Start of Data in this exercise
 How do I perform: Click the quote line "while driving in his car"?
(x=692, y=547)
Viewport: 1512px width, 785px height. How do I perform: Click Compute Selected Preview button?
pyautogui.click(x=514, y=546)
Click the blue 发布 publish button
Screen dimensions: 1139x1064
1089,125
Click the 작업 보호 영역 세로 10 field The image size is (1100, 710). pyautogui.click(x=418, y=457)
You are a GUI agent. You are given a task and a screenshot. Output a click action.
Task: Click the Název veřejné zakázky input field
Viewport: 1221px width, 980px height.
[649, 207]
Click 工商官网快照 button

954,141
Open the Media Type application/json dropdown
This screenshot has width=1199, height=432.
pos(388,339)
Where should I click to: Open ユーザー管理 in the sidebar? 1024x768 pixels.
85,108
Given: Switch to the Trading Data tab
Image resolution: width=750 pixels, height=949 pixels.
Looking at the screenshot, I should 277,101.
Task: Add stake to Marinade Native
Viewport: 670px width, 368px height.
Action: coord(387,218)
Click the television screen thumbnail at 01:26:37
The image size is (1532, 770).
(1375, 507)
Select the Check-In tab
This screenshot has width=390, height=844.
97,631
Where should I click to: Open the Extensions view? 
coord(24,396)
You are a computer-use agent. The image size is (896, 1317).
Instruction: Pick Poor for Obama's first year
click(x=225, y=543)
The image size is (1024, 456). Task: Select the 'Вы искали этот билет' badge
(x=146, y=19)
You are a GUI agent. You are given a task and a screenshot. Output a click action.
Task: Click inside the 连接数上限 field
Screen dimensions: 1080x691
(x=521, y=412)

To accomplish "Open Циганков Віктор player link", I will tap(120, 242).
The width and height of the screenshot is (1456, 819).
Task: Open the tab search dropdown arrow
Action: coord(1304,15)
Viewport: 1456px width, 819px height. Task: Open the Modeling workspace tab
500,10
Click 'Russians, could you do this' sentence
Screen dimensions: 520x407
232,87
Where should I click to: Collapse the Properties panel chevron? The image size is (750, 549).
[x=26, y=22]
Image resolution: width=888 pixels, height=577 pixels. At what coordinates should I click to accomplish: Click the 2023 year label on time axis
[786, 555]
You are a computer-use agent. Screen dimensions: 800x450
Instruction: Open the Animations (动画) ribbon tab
End of Data in this exercise
## Aim of the task
From the line holding "Image resolution: width=888" through the last line above, reproduce each line exactly and add nothing.

## Solution to the exercise
Image resolution: width=888 pixels, height=577 pixels. At what coordinates should I click to accomplish: Click the 2023 year label on time axis
[786, 555]
You are a computer-use agent. Screen dimensions: 800x450
Instruction: Open the Animations (动画) ribbon tab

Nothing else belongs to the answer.